Fig. 5: SuperTreg cell function in vitro and in vivo.

a SuperTreg suppression in vitro. Conventional CD4 cells (Tconv), labeled with CellTracer, were stimulated with APC and anti-CD3 in the presence or absence of Tregs for 5 days before analyzing 7-AAD and CellTracer fluorescence. Representative FACS plots were shown at the left (Treg:Tconv = 1:4). The inverse of CellTracer MFIin total Tconv and the proportions of viable (7-AAD⁻) Tconv were taken as measures of Tconv proliferation and survival, respectively, which are displayed as the percentages of the control (Treg:Tconv = 0:1). n = 5 repeats for all the conditions, except 1:16 and 1:8 (n = 4); the data are pooled from four independent experiments. b, c SuperTreg accumulation in the liver. rKO1 mice were treated with TAM and analyzed 7 days later for Treg frequency (b) and number (c) in the spleen (S) and liver (L).
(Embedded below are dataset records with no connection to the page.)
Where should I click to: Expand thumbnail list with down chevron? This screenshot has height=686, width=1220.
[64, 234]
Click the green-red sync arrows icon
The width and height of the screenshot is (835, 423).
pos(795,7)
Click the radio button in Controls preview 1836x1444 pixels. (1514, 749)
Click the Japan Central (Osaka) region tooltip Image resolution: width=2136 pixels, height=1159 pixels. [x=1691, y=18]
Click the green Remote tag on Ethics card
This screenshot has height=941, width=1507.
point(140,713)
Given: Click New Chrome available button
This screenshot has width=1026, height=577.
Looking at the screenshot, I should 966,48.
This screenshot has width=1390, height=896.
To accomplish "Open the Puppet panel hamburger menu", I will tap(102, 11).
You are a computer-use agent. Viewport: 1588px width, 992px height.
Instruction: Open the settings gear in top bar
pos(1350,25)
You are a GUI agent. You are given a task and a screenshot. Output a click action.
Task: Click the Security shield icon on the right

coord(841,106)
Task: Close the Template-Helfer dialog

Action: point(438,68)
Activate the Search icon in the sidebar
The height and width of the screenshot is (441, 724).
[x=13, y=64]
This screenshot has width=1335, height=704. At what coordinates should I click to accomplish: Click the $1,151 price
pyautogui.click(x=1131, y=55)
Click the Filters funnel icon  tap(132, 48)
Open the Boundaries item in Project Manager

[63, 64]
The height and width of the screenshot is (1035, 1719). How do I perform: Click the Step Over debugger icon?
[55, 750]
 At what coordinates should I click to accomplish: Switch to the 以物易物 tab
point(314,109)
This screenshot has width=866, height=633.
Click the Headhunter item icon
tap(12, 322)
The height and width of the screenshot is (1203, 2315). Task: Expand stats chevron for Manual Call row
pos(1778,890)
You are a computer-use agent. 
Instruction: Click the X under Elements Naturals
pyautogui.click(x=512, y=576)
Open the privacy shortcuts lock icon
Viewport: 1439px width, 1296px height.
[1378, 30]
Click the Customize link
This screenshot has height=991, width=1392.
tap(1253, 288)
In b low-dose TAM was used, leading to GFP loss in only a fraction of Tregs, as shown in the FACS plot and summarized in the bar graph. +/ΔR controls were Brg1^+/ΔR;FoxP3^YFP−Cre; R26 ^CAG-FlpoER. “WT” mice included +/ΔR and +/F mice as mentioned in Fig. 2a legend. G+ and G−, GFP+ and GFP− Treg subsets, respectively. In c n = 4 for all mice, except rKO and +/DR (n = 3). d, e The number (d) and death (e) of conventional CD4 cells. The bar graph in e summarizes total Annexin+ and total DAPI + conventional CD4 cells. Mice were described in b, c except that five more WT data points were pooled. In d n = 4 for all mice, except rKO1 (n = 3); in e n = 9 (WT), 3 (rKO), or 4 (rKO full).